> Excerpted passage
--*--

Theodore (Teddy) Roosevelt served as the 26th president of the United States of America. He is usually depicted as the manliest and most masculine of all of the presidents. Roosevelt was also known for his excellent speeches and rhetoric. His rhetoric, when speaking or writing, was fed a majority of the time by his masculinity. On the other hand, his wonderful skill in speech writing was caused by his love of books throughout his life. Due to Theodore Roosevelt’s masculine rhetoric and outstanding literary skills, he effectively persuaded his audience about his support for living a strenuous life.
October 27, 1858 marked the day an American hero would be born. Theodore Roosevelt had a rough childhood compared to most children. As a child, he was very sick and frail. With his asthma and weak body, Roosevelt ended up becoming an easy target for bullies. Though, at the age of fourteen, he finally decided to change his life for good. Theodore eventually became very physically fit and learned how to tolerate his asthma by toughening up and building his body.

--*--

> Recorded data
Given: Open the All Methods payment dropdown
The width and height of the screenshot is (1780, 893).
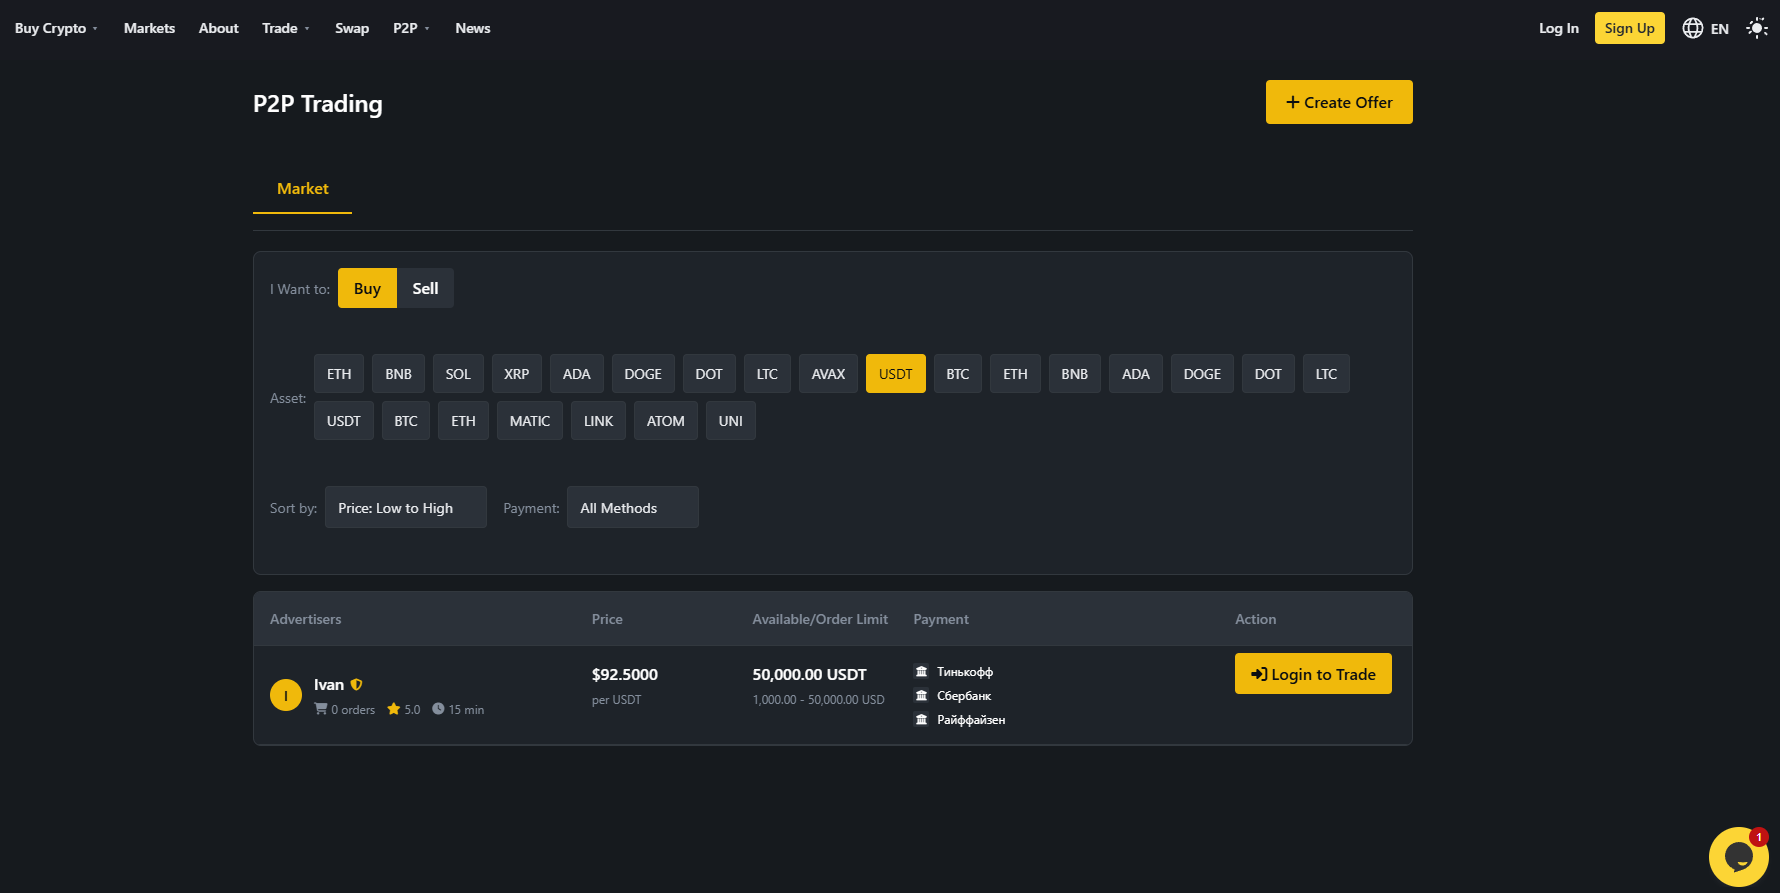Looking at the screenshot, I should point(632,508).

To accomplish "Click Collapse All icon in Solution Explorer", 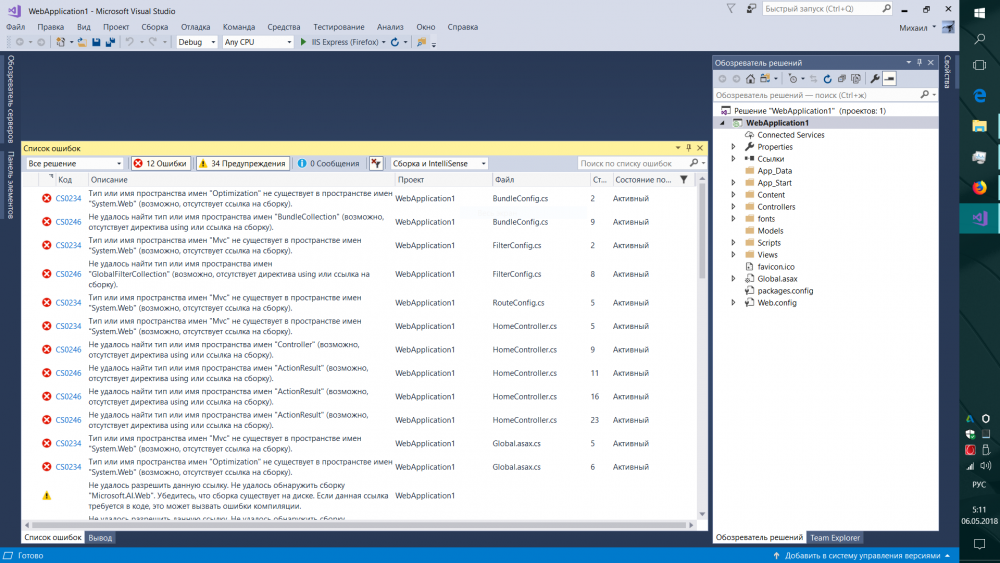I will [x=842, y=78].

--*--

> What is asked
In one to three sentences, explain why, according to the passage on Theodore Roosevelt, he was an easy target for bullies as a child.

> Written response
As a child, Roosevelt was very sick and frail. His asthma and weak body made him an easy target for bullies.